Bill Gross, who runs the world’s biggest bond fund at Pacific Investment Management Co., said governments may turn to financial repression and various forms of quantitative easing to inflate asset values as equities fail to match historical returns.
The so-called Siegel Constant, which purports to show a long-term history of history of inflation-adjusted equity real returns of 6.6 percent since 1912, may be a “historical freak” unlikely to be seen again, presuming a 2 percent return for bonds and 4 percent nominal returns for stocks, which in a diversified portfolio produces a nominal return of 3 percent and inflation-adjusted returns near zero, Gross said in his monthly investment outlook posted on the Newport Beach, California-based company’s website.

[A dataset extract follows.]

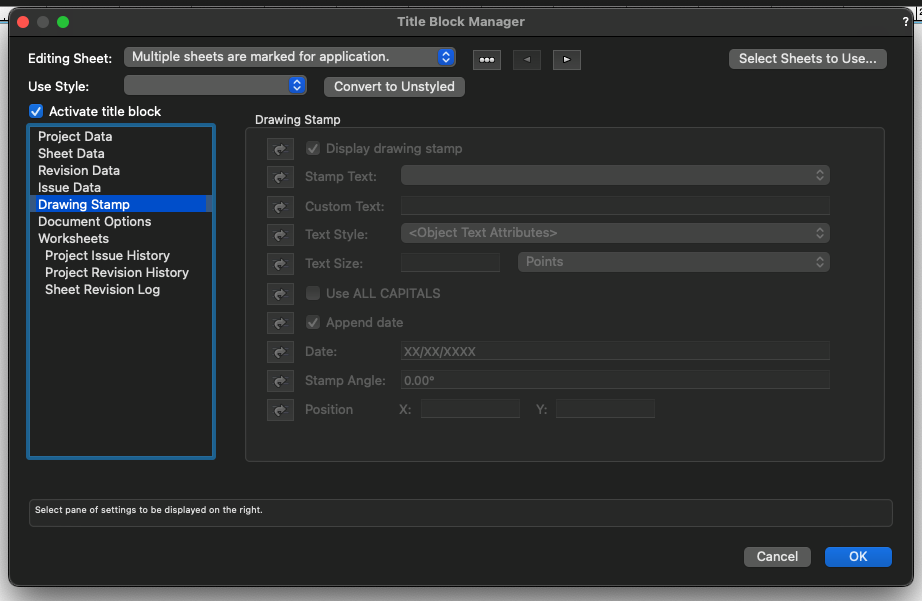Click transfer arrow beside Stamp Angle

pyautogui.click(x=280, y=381)
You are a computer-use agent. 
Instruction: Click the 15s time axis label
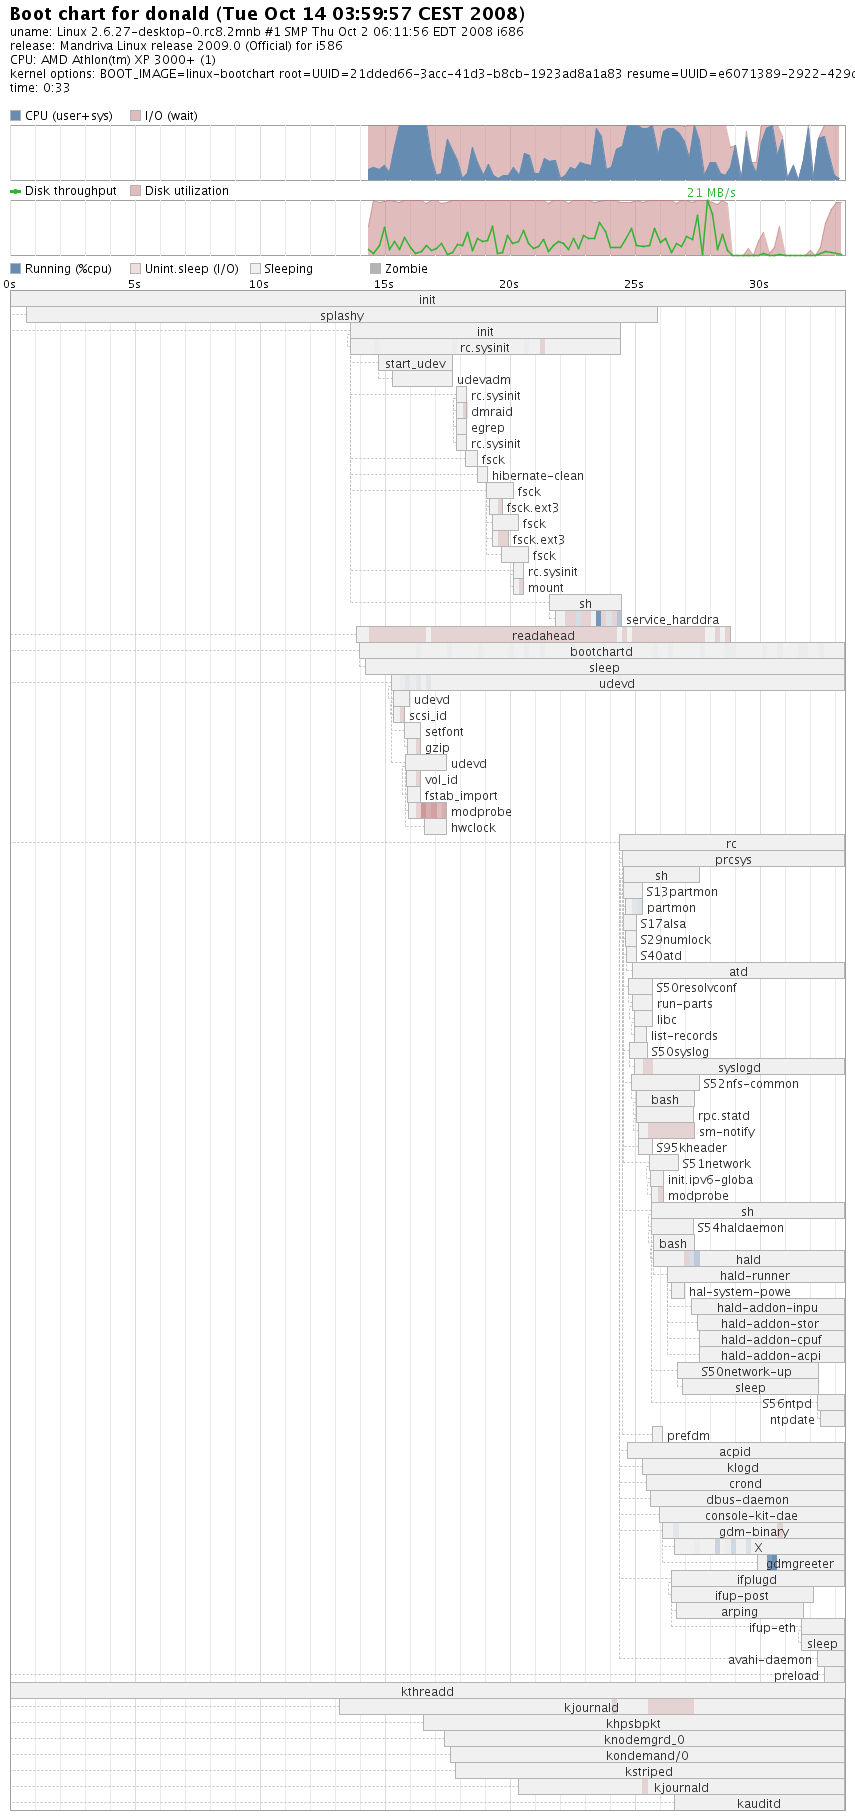tap(384, 284)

Since private pension funds, government budgets and household savings balances often assume a minimum 7 percent to 8 percent minimum annual appreciation, policy makers emulating historical patterns may be tempted to inflate their way “out of the corner,” even though inflation doesn’t create true wealth and doesn’t fairly distribute pain and benefits across society, Gross wrote.
“Unfair though it may be, an investor should continue to expect an attempted inflationary solution in all almost all developed economies over the next few years and even decades,” Gross wrote. “The cult of equity may be dying, but the cult of inflation may have only just begun.”